Charge Stored on a Capacitor

[Jess_18033152]

Homework Statement

Defibrillation[/B] is a common treatment for life-threatening cardiac arrhythmias and ventricular fibrillation. The defibrillator applies a current across the heart (shown by the red arrows in the image below) for a short time (a few milliseconds), disrupting the arrhythmia and hopefully allowing the normal heartbeat to resume. The electric current is supplied by a device called a defibrillator (shown on the left in the image below).

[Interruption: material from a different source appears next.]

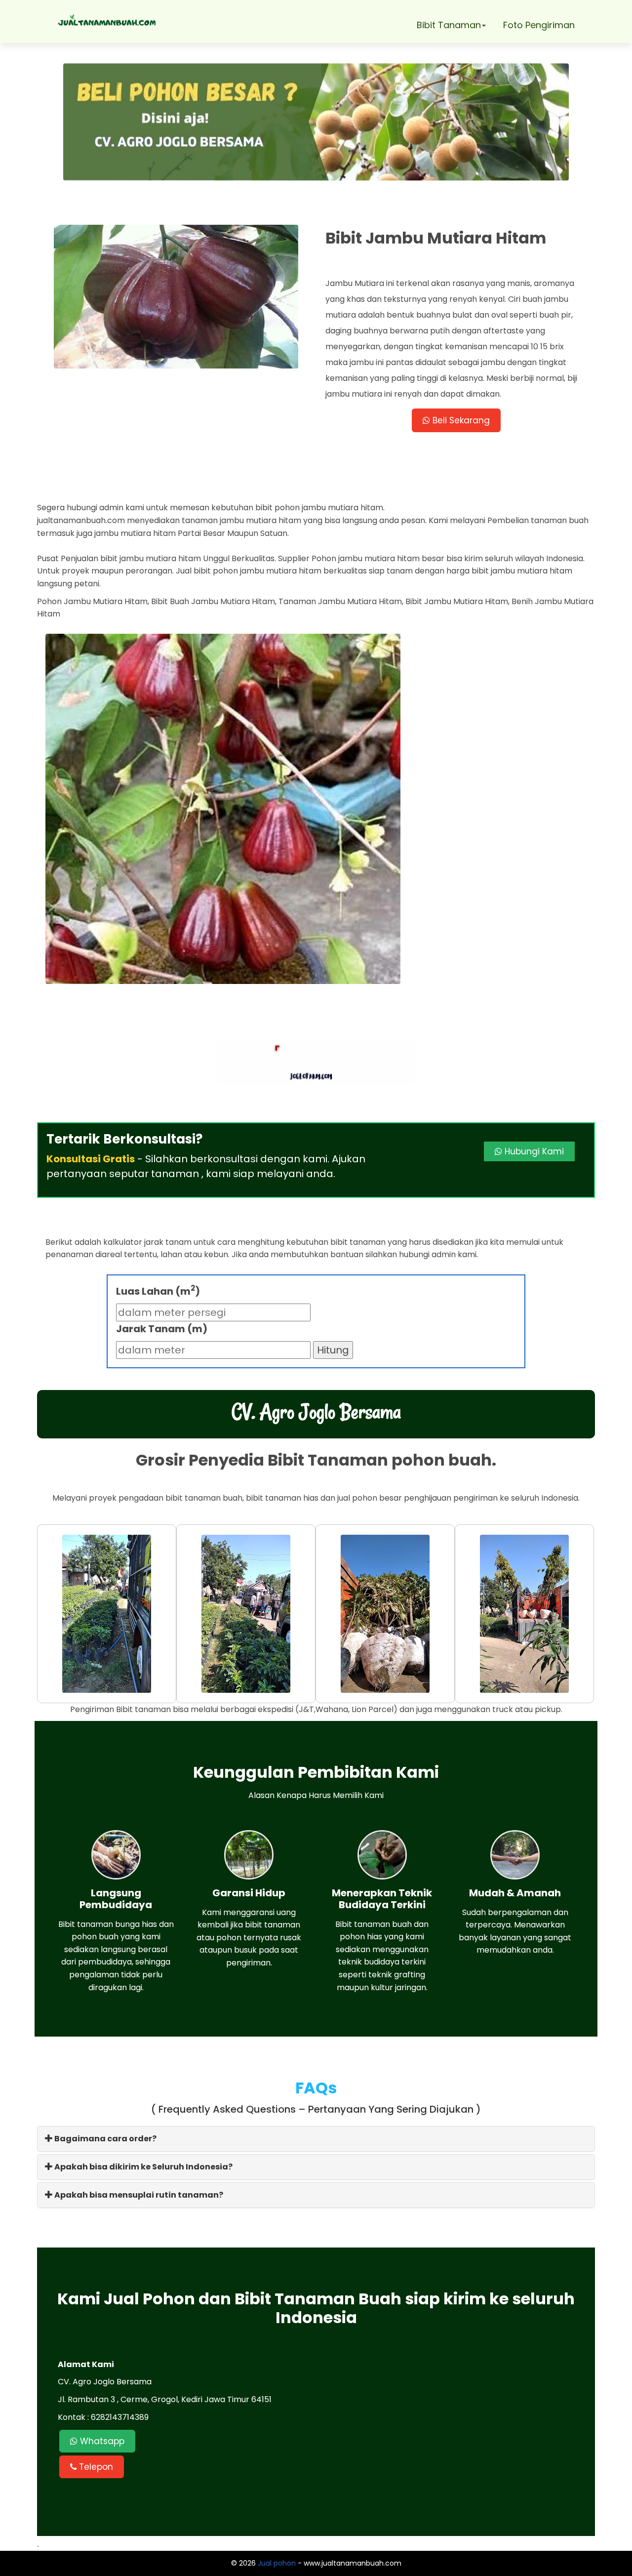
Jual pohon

The defibrillator uses a capacitor to store the charge that will be delivered in the current. The capacitor forms part of an RC-circuit, as shown in the diagram below:

Calculate the amount of charge stored on the capacitor after the capacitor has been charging for 1.10 s.

- The capacitance of the capacitor is 28.1 μF and the resistance of the resistor is 20.4 kΩ.
- Time constant of the RC circuit within the defibrillator = 0.573 s
- The amount of charge stored on the capacitor when the capacitor is fully charged to 2.75 kV = 0.0773 C

Homework Equations

The Attempt at a Solution

C = T/R
= 1.10/20400
= 5.39x10^-5 F was not correct

Not sure where to go for this question as I don't understand the following equation;

 

[gneill]

Your images are not visible. Please use the UPLOAD button on the editor panel to upload your images to our servers; in many cases, off-site images on image-storage sites are not publicly available.

 

[Doc Al]

C = T/R
= 1.10/20400
= 5.39x10^-5 F was not correct

Note that in the equation T = RC:
C is the capacitance, which is given and fixed, not charge.
T is the time constant for the RC circuit, another constant that is given.

The time constant is used to describe the charging and discharging of a capacitor as an exponential function of time. (Look it up!)